The Vietnam War ended in April 1975. The US arms embargo on Vietnam ended in May 2016.

That's a 41-year gap between the war ending and the weapon of the war ending. The policy instrument designed to pressure a communist government in the context of a shooting war survived: the fall of Saigon, the reunification of Vietnam, the Reagan years, the Soviet collapse (which was supposed to be the whole point), two decades of economic normalization, and three separate US presidents who couldn't quite bring themselves to end it.

Obama announced the full lift in Hanoi on May 23rd. Standing at a podium, he cited the "new era" in US-Vietnam relations. Left out of the speech: this era had been underway since 1995, when the US normalized diplomatic relations. The arms embargo was already an artifact by then — a policy instrument kept on the books by the gravitational pull of its own bureaucratic existence.

This is the pattern nobody names: zombie policies. They don't end because the problem ended. They end because someone finally decides to spend the political capital to kill them — usually for reasons unrelated to the original purpose.

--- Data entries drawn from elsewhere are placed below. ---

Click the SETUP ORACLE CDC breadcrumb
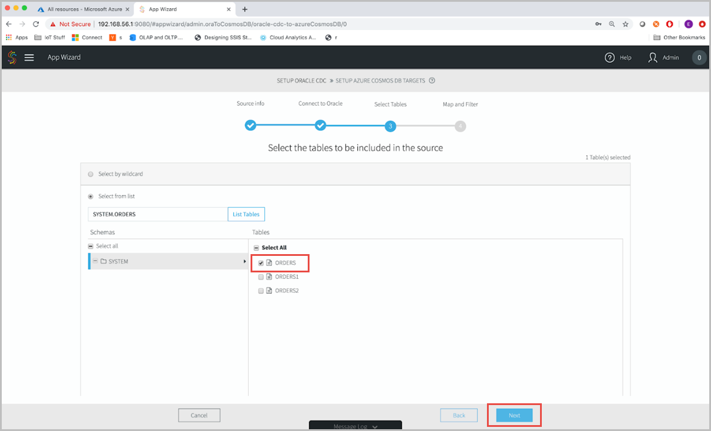This screenshot has height=431, width=711. point(301,80)
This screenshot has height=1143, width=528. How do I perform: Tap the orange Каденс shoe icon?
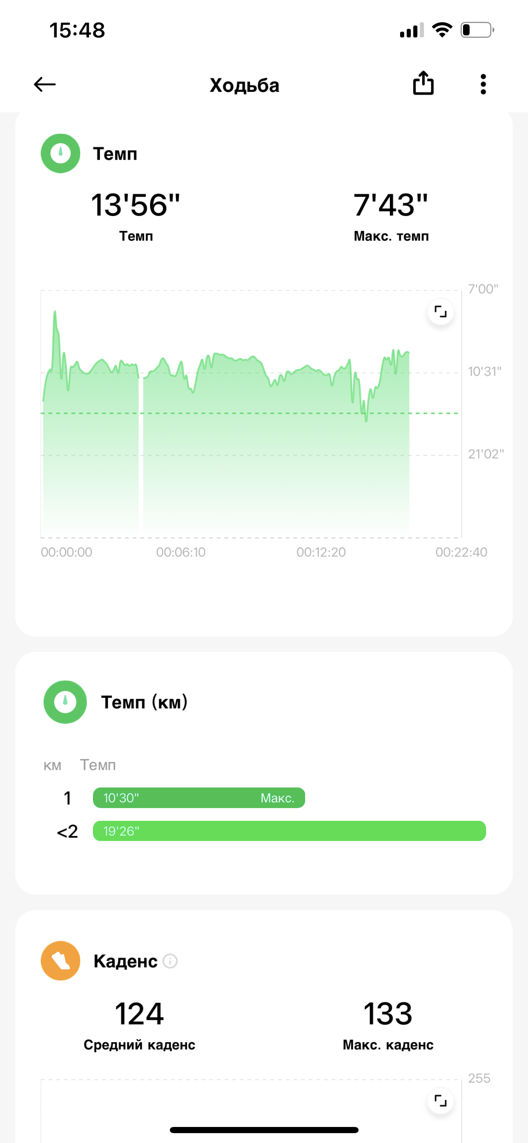point(60,961)

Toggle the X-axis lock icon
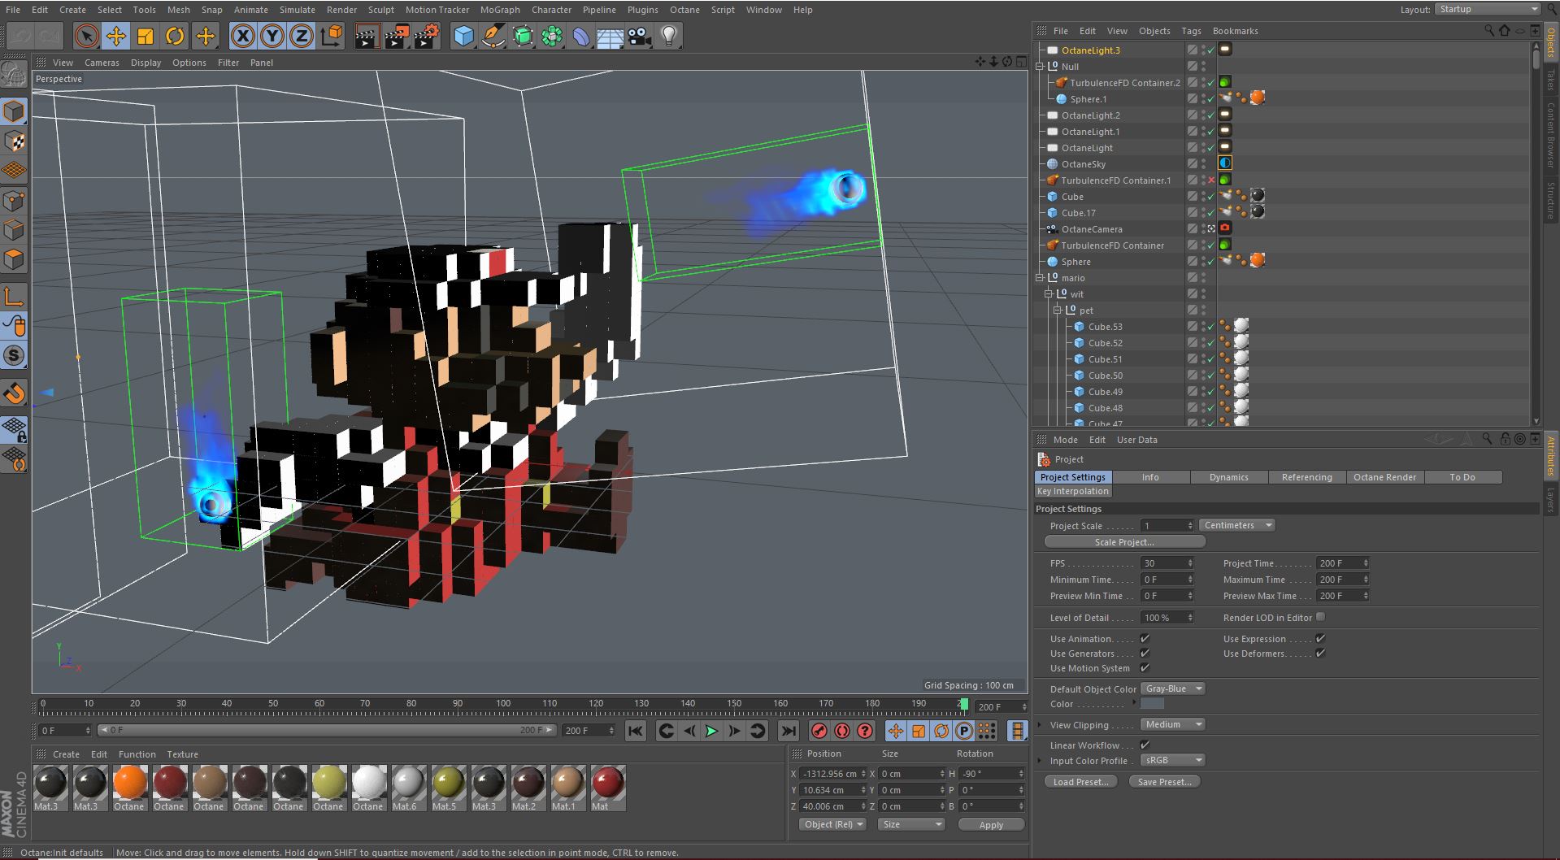pyautogui.click(x=242, y=36)
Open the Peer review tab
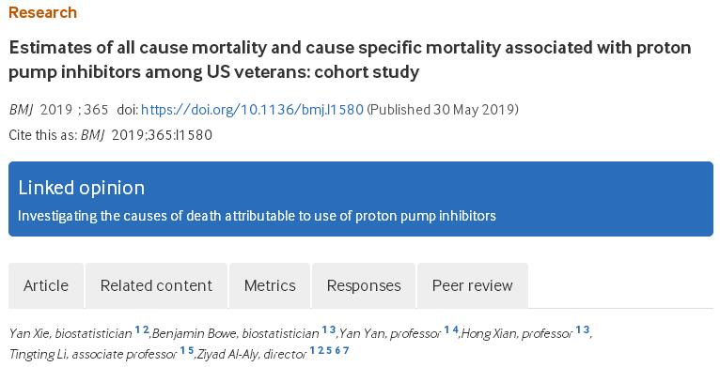 tap(473, 285)
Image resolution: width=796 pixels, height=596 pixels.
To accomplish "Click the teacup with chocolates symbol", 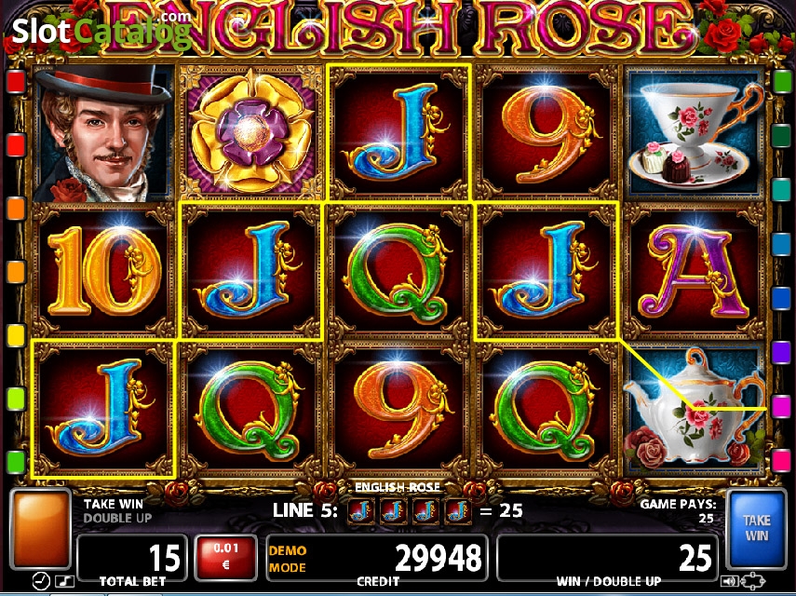I will pyautogui.click(x=694, y=133).
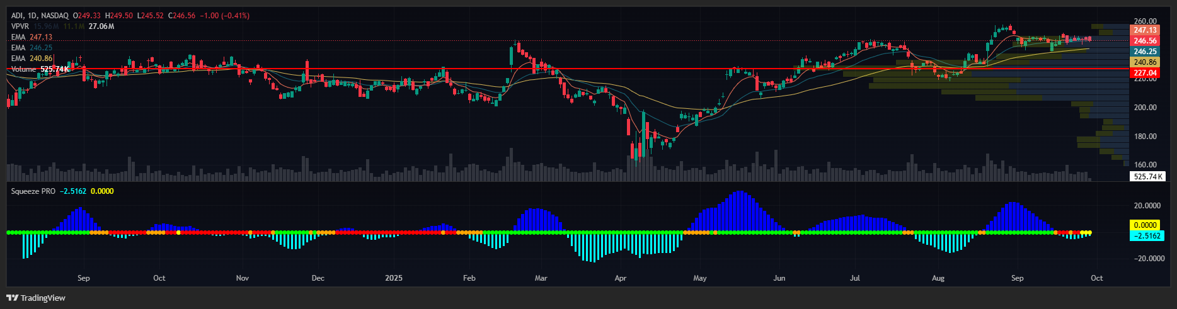Click the Apr label on time axis
Image resolution: width=1177 pixels, height=309 pixels.
point(621,278)
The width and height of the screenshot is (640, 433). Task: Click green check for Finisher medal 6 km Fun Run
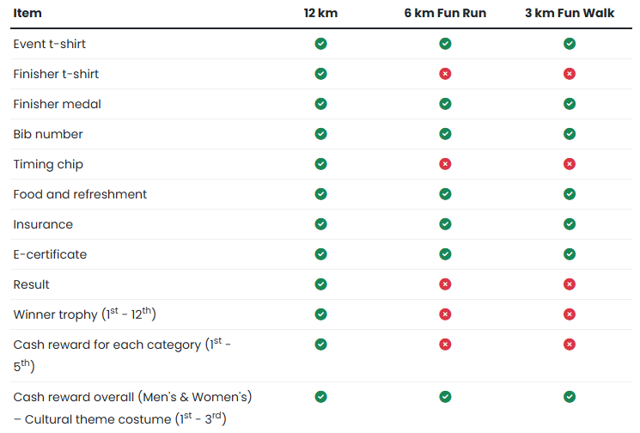tap(445, 104)
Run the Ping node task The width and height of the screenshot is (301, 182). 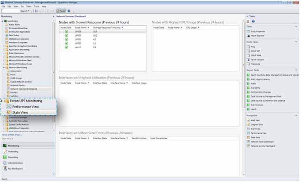coord(253,47)
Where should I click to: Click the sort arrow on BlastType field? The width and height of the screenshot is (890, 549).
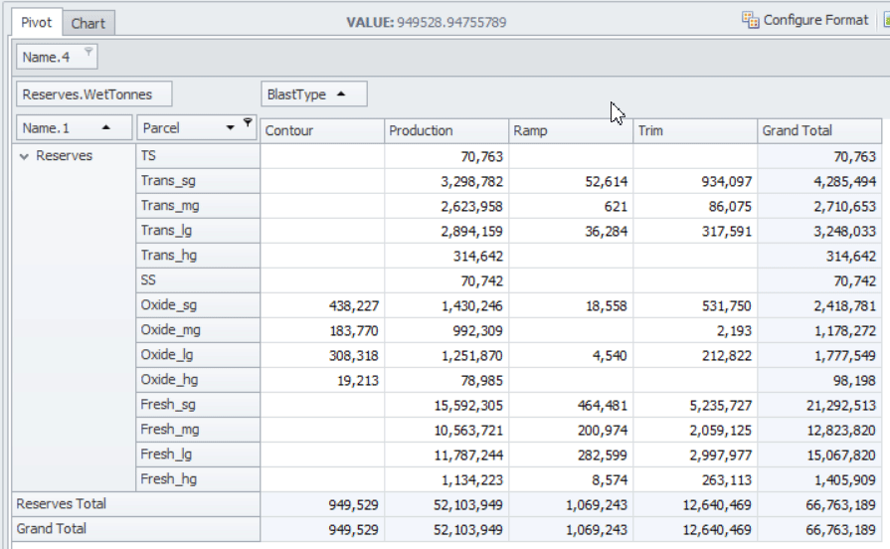point(341,94)
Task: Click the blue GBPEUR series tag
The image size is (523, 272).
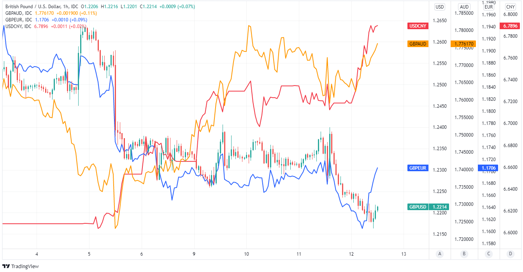Action: [x=418, y=168]
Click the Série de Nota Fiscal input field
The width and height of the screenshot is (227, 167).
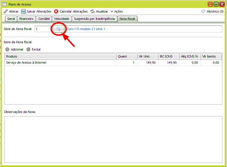click(x=43, y=29)
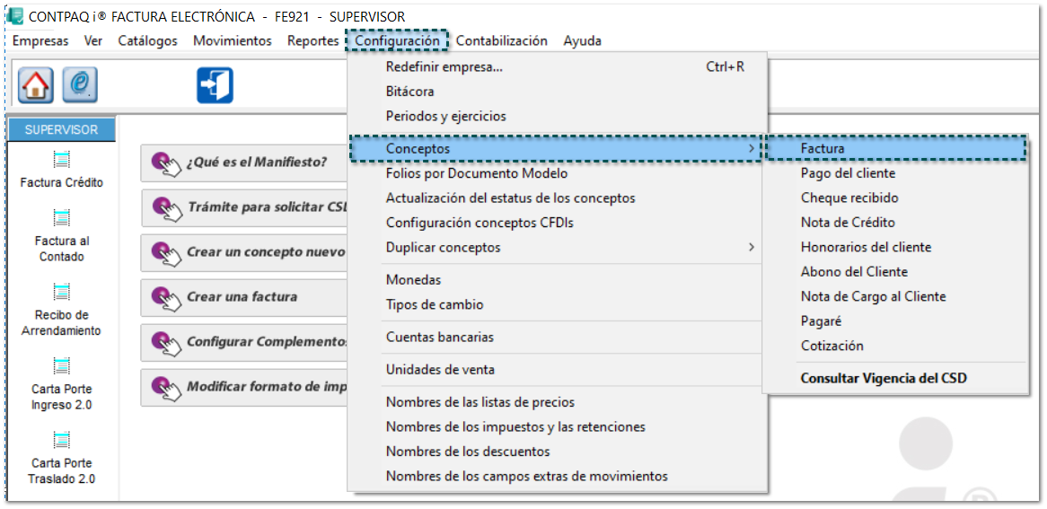Select the SUPERVISOR sidebar header

click(62, 129)
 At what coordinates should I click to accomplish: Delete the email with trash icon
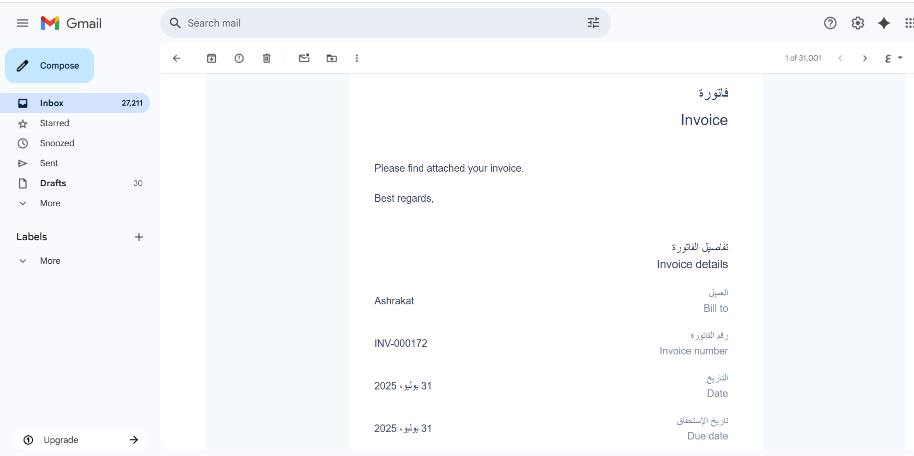click(266, 59)
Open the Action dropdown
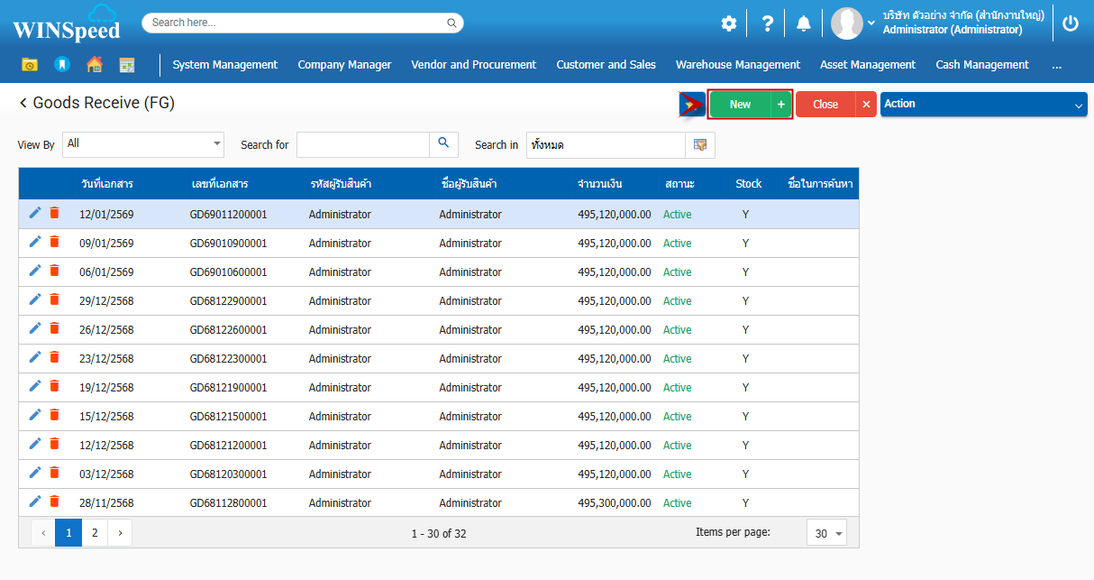Image resolution: width=1094 pixels, height=580 pixels. click(983, 105)
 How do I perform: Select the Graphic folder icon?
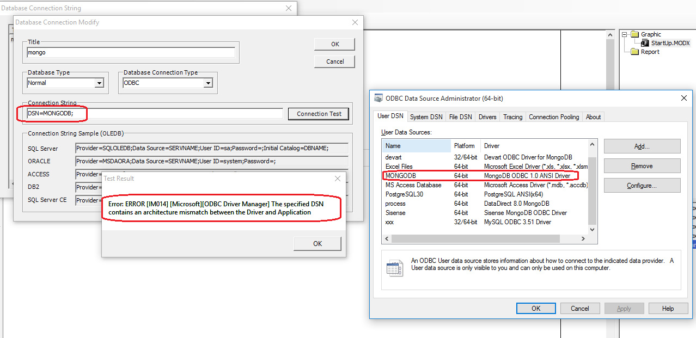634,34

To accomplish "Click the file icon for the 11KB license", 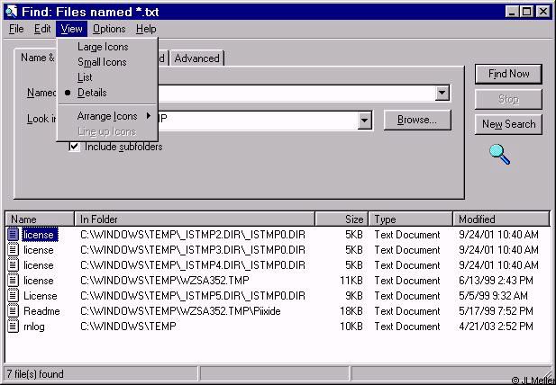I will [x=14, y=281].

The Cuba embargo is the obvious sibling. Now over 60 years operational, it has outlasted the Cuban Missile Crisis, the Soviet Union, and about four generations of actual threat justification. The logic calcified long ago from "this pressure will change the regime" — which it hasn't, in six decades — into constituency maintenance. The people protecting the embargo vote, fundraise, and live in Florida.

Vietnam's case is cleaner because it ended. The sequence: weapons used to fight the war → war ends → weapons embargo continues → normalization of relations → weapons embargo continues → economic partnership deepens → weapons embargo continues → Obama needs a foreign policy win in Asia-Pacific that isn't directly about China → embargo ends, wrapped in language about new eras.

Strip the speeches. Watch the mechanics. The embargo didn't end because Vietnam changed — Vietnam normalized its economy decades ago. It didn't end because US pressure worked — the pressure stopped being useful to threaten with. The instrument finally became less valuable than the relationship it was impeding.

Forty-one years. Three shooting wars in Southeast Asia, all resolved. The Soviet Union, gone. The Cold War framework that justified the embargo, over. The embargo: operational.

Policy doesn't need a purpose. It just needs a budget line.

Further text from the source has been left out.